Born in Daly City, Calif., in 1968, Rockwell was an only child who describes his early years as “a little bumpy. My mom wasn’t smoking crack or anything, but things were fairly unstable now and then. My mom got an inheritance when her father died, and she and my father bought a nice house in the Bronx, burned through their money until they were broke, then moved to Harlem where we lived for a year. My parents acted in theater, and acting was part of the world I grew up in, so even though we were poor, my memories of that time are good.”

When Rockwell was 5 years old, his parents split up, and he moved to the West Coast with his father, settling briefly in San Diego, then moving to San Francisco, where they lived with Rockwell’s grandmother. Rockwell spent his summers as a child in New York with his mother, who was involved with various improvisational theater groups. It was there at the age of 10 that he launched his performing career, appearing in a play with his mother. That bit of experience led to his being accepted, in 1983, at San Francisco’s High School of the Performing Arts--a prestigious institution he almost flunked out of.

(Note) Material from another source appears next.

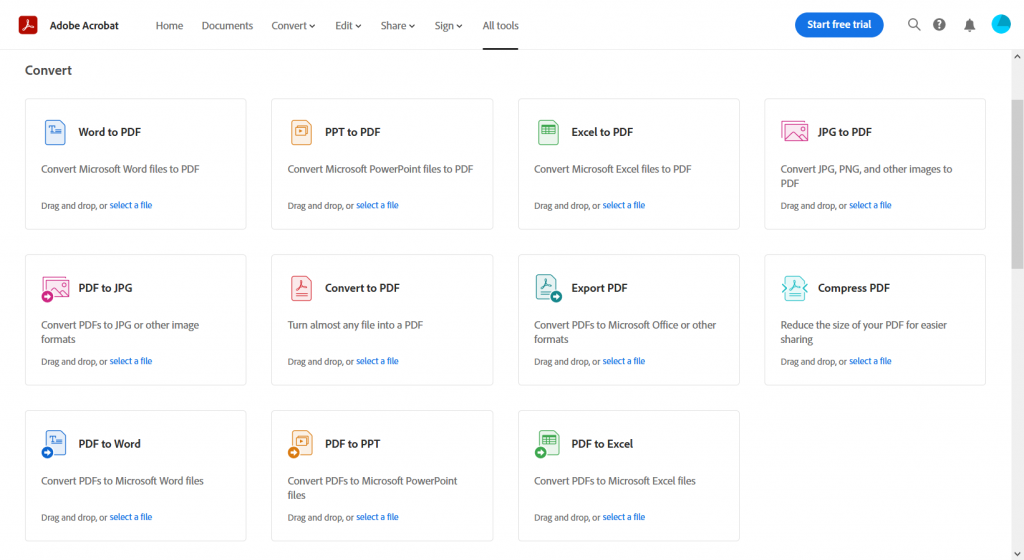Open the help question mark icon
Viewport: 1024px width, 560px height.
tap(939, 25)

“I wasn’t focused on acting at that point--I was just smoking dope and chasing girls,” he laughs. “Then in 1987, when I was in my last year of high school, I was cast in a horror film called ‘Clownhouse’ that was produced by Francis Coppola, and I started to take acting seriously. (The film was released in 1988.) ‘Clownhouse’ gave me the confidence to at least have a go at acting, so I moved to New York after I finished high school.”

Working various odd jobs to pay his bills, Rockwell was steadily employed as an actor in theater and commercials, and landed small parts in the 1989 film “Last Exit to Brooklyn,” “In the Soup” in 1992 and Paul Schrader’s film of 1993, “Light Sleeper.” It wasn’t until 1994, however, that he was finally able to quit his last straight job as a burrito delivery man.

“I ran into Coppola again shortly after I moved to New York, when I went in to read for a part in ‘Godfather III,’ ” recalls Rockwell, who wasn’t cast in the film. “We were in an elevator together and he initially didn’t recognize me--I had my hair slicked back and was wearing a gold chain. He said, ‘Sam, you look like you’re trying to be Mickey Rourke!’ I told him I was a little nervous and he said, ‘Hey man, it’s no big deal--we’re just two guys from the Bay Area.’ ”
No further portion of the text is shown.